QUOTED PASSAGE>
Table 2 presents statistics on three of the most proficient supercell storms, where proficiency is defined herein by the accumulative tornado pathlength divided by the total distance traveled by the parent storm. The Cordova storm persisted as a supercell storm for 9 h, traveling 850 km while producing nine tornadoes, including one EF-5, two EF-4s, and one EF-3. The Tuscaloosa–Birmingham storm was perhaps the most proficient (relative to the supercell storm pathlength), generating four tornadoes with an accumulated pathlength of 380 km, representing 52% of the storm track. The Cullman storm was the first supercell to form in AL and produced eight tornadoes during its 7-h lifetime as a supercell, three of which attained EF-4 intensity. This storm was observed by one of the authors (T. Coleman) when it presented supercell (rotational) characteristics 1.7 h after first echo.

Table 2.

Statistics on the most prolific supercell storms on 27 Apr 2011.

Statistics on the most prolific supercell storms on 27 Apr 2011.
Statistics on the most prolific supercell storms on 27 Apr 2011.

EXERCISE AIM> Please reproduce the passage on the supercell storms of 27 Apr 2011 word for word, from its first line to its last.

ENTRIES>
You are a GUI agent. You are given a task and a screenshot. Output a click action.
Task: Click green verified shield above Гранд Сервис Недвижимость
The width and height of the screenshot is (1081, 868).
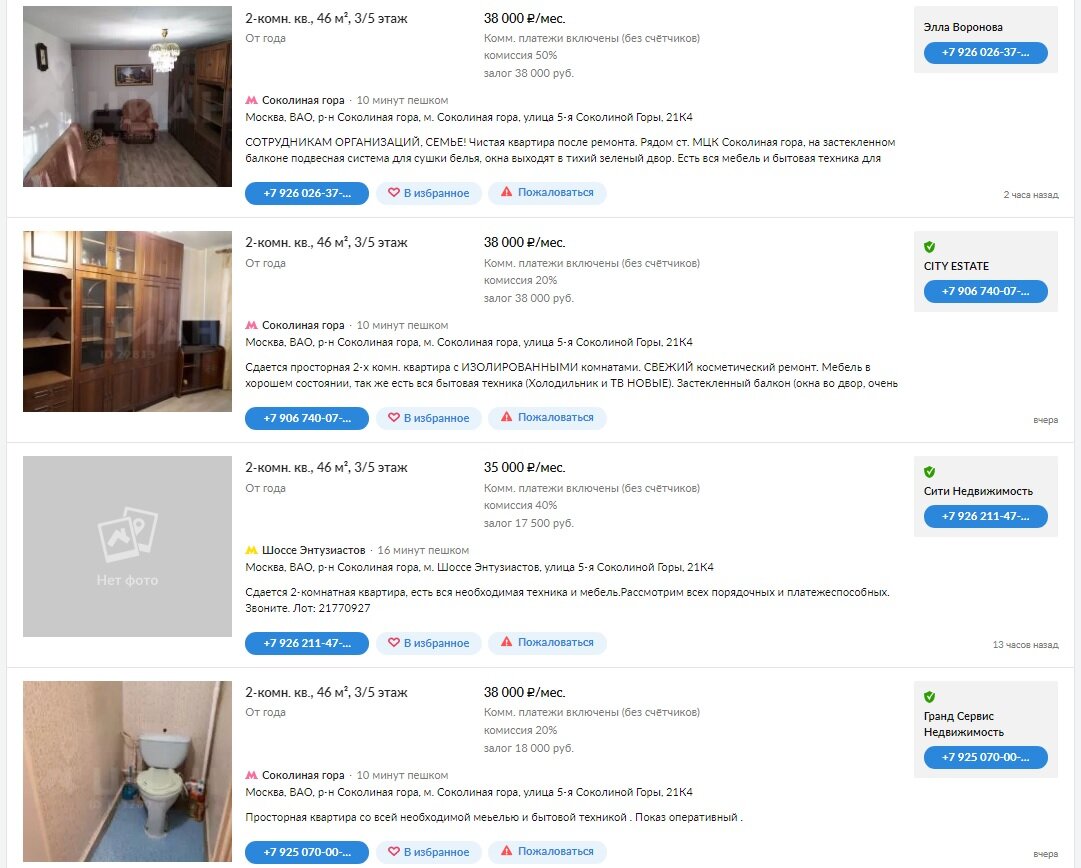[929, 697]
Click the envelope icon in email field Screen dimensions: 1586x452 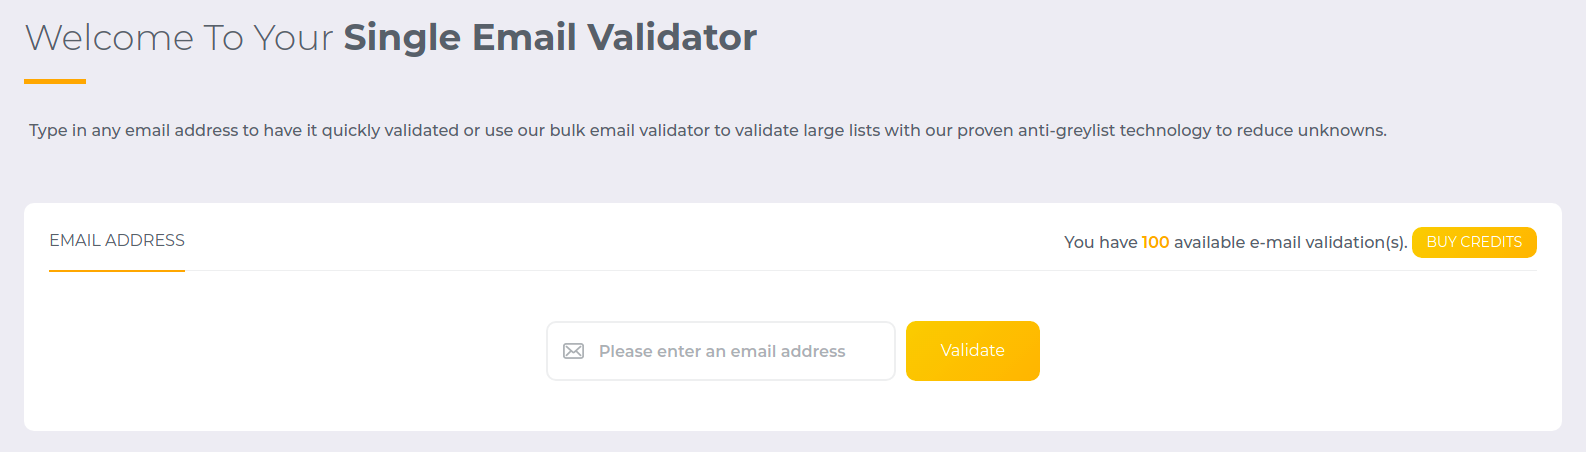[573, 351]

OUTPUT FOR THIS EXERCISE>
Table 2 presents statistics on three of the most proficient supercell storms, where proficiency is defined herein by the accumulative tornado pathlength divided by the total distance traveled by the parent storm. The Cordova storm persisted as a supercell storm for 9 h, traveling 850 km while producing nine tornadoes, including one EF-5, two EF-4s, and one EF-3. The Tuscaloosa–Birmingham storm was perhaps the most proficient (relative to the supercell storm pathlength), generating four tornadoes with an accumulated pathlength of 380 km, representing 52% of the storm track. The Cullman storm was the first supercell to form in AL and produced eight tornadoes during its 7-h lifetime as a supercell, three of which attained EF-4 intensity. This storm was observed by one of the authors (T. Coleman) when it presented supercell (rotational) characteristics 1.7 h after first echo.

Table 2.

Statistics on the most prolific supercell storms on 27 Apr 2011.

Statistics on the most prolific supercell storms on 27 Apr 2011.
Statistics on the most prolific supercell storms on 27 Apr 2011.